▸ Your task
Can you repeat, word for word, the data between the lines holding "Given: Open the Mkt Cap info icon" and "Looking at the", inclusive, leaving the pictures out?

▸ Data provided
"""
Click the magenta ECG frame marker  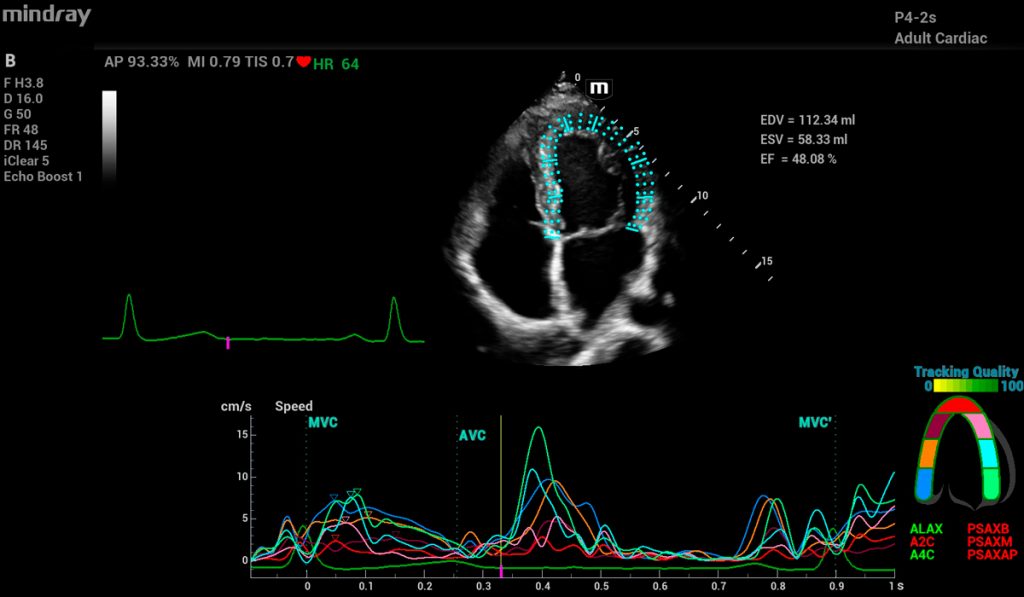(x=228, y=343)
"""
"""
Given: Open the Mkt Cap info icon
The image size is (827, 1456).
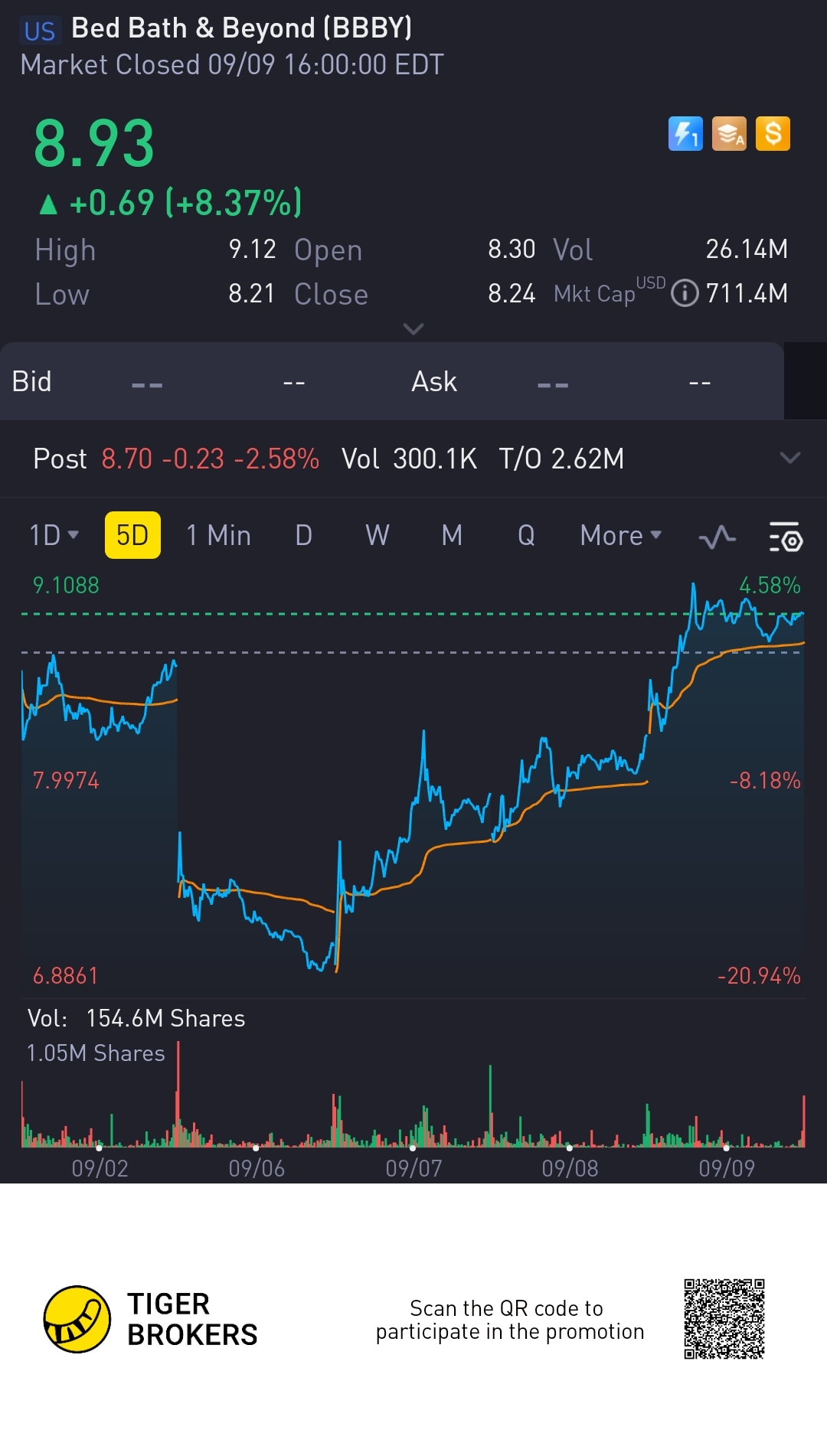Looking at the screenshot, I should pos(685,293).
"""
"""
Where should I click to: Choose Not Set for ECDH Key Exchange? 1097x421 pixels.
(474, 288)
"""
▸ Response below
Given: Open the Mkt Cap info icon
The image size is (827, 1456).
Looking at the screenshot, I should pos(685,293).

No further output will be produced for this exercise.